Deh! Perché hai rivolto le tue belle forme e la docilità del tuo ingegno ad occupazioni virili? Perché,
sconsiderata, non hai seguito l’arte delle Aonie (le Muse, abitatrici dell’Elicona, nell’Aonia), ma ti sei
avventurata tra gli sgraziati giochi di Marte?

Inutilmente i venti presaghi raffreddano il petto polveroso ed i fianchi focosi del veloce cavallo mentre il
morso irritante ne accresce l’impeto della corsa: gli occhi sprizzano scintille, le narici fumano, la testa eretta
si agita, dalla bocca vola la schiuma che imbratta le vesti svolazzanti, le mani incerte ed il candido seno; il
sudore gronda, l’irsuta criniera svolazza sul collo, gli antri del litorale risuonano sotto lo scalpitare accelerato
degli zoccoli che al loro passaggio sollevano polvere e sassi.

[Il cavallo], indifferente allo scalpore e all’improvvisa agitazione interiore, già si slancia dal lido, immerso
nell’acqua fino alla pancia … già nuota e le acque insaziabili, dimentiche che da loro nacque una Dea (Venere),
si gonfiano; ma il dio del mare (Nettuno), ancora addolorato per l’ingiusta morte di Ippolito, si alzò dal suo
letto nel Tirreno, percorse le profonde vie del mare e, con un gesto onnipotente, respinse il furioso cavallo.
L’animale, impuntandosi, indietreggiò dalle onde, orribile a vedersi, si alzò sulle zampe e, scuotendo l’arcione,
ti trascinò malconcia sulla spiaggia pietrosa.
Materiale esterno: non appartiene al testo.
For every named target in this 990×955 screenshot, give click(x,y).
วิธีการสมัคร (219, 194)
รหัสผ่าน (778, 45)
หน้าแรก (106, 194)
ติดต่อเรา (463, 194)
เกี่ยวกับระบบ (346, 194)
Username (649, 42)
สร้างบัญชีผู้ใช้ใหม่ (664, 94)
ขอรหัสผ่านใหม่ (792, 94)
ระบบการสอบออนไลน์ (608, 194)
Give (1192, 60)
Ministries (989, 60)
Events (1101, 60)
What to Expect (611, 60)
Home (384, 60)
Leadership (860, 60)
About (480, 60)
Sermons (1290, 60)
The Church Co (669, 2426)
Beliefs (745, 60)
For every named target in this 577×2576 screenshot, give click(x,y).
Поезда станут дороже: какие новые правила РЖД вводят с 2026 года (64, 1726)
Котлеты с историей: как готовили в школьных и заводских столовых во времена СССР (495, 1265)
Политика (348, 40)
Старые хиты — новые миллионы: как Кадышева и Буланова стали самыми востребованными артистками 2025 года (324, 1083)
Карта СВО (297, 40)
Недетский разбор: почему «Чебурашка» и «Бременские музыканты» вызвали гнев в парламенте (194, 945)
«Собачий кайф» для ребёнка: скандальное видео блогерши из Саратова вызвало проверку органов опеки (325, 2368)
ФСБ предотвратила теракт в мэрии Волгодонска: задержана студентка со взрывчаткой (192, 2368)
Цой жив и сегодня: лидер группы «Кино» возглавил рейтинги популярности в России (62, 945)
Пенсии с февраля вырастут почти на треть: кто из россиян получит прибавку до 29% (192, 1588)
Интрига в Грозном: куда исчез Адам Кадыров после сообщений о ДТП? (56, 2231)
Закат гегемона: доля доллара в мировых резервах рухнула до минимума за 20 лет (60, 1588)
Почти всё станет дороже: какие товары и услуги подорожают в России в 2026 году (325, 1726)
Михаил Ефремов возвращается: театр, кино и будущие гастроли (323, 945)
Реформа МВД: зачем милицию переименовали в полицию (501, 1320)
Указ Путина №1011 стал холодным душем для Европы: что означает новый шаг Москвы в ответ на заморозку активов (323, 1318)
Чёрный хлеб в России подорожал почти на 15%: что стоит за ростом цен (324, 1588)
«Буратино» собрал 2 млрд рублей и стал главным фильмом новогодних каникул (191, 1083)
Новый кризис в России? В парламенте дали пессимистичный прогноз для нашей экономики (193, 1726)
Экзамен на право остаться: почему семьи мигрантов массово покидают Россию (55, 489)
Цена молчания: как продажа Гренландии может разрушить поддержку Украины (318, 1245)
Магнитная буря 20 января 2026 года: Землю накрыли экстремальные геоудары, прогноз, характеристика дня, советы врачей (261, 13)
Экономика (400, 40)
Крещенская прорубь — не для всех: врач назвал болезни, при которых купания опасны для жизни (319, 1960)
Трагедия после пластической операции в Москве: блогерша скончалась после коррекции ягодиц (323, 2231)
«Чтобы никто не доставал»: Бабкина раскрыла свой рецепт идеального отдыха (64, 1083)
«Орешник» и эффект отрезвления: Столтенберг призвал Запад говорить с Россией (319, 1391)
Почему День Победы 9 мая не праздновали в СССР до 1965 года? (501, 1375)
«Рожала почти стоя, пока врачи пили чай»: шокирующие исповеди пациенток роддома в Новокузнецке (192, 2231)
Perisca quel villano che per primo osò mettere l’agile corpo di una donna in balia di un infido cavallo da
corsa e, con il suo consiglio, colpevolmente aprì la strada ad un nuovo pericolo per la Bellezza! Se tutto ciò
non si fosse verificato ora non vedrei scolorito il tuo volto roseo, non vedrei i tuoi occhi amorevoli spiare gli
sguardi dei medici per cercare di carpire la speranza di ritornare alla bellezza di prima.

Un giorno le cerve trainavano il cocchio dorato di Cinzia (Diana) ma, nell’udire l’urlo delle fiere, per il forte
spavento impazzirono e fecero precipitare la dea dalla rupe Tarpea. Le altre dee dell’Olimpo, mal celando un
invidioso risolino, gioivano perché l’eterno viso, silenzioso e pallido, ai conviti degli dei appariva cinto da un
velo, ma piansero non poco il giorno in cui dalle danze di Efeso tornava Diana, sorella di Febo (Apollo), lieta
tra le vergini (le ninfe oceanine) a lei consacrate e, ancor più bella, saliva al cielo.